[start of RECORDS FOR THIS EXERCISE]
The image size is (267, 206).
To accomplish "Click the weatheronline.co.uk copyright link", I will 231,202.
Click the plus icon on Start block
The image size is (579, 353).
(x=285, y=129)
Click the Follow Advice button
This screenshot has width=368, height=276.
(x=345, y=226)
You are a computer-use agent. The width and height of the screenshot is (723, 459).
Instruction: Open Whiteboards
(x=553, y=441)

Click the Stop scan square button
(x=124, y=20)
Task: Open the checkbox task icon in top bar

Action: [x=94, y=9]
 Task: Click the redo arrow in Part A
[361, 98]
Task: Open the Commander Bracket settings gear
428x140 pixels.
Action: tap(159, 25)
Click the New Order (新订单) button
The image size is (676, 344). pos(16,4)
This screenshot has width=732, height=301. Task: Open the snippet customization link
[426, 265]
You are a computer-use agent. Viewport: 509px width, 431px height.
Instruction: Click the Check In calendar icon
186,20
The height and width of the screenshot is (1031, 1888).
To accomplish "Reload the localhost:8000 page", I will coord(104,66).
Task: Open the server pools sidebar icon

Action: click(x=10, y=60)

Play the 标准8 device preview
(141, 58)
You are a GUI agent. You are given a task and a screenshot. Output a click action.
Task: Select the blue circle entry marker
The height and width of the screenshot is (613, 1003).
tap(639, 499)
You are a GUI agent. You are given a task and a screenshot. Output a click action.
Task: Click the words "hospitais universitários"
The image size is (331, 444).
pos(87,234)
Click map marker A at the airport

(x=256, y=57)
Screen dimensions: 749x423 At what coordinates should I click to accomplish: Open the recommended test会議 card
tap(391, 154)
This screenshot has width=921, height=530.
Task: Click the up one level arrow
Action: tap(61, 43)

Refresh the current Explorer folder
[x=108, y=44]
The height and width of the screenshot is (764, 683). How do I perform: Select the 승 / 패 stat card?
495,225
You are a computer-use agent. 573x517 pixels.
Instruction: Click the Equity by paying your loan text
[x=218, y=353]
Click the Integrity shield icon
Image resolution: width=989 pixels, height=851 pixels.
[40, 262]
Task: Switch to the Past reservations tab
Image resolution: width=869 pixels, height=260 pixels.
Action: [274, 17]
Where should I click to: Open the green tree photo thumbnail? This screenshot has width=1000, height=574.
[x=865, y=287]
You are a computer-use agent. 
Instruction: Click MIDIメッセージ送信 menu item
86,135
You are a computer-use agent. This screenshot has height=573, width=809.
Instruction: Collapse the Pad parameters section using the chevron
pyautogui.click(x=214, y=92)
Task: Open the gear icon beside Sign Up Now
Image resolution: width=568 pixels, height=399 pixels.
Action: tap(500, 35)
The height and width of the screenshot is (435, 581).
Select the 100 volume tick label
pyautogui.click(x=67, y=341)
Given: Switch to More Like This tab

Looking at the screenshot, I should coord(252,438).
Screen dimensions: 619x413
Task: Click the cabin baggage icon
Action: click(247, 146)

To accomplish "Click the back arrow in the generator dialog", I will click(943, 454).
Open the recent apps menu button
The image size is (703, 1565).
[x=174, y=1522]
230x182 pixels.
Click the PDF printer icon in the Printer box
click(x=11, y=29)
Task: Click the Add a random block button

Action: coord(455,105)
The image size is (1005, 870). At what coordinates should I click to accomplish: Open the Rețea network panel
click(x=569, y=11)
[end of RECORDS FOR THIS EXERCISE]
== WRITTEN EXERCISE ==
State how many lines in the items above contain the word "computer". Give only the number.

== TASK RESPONSE ==
5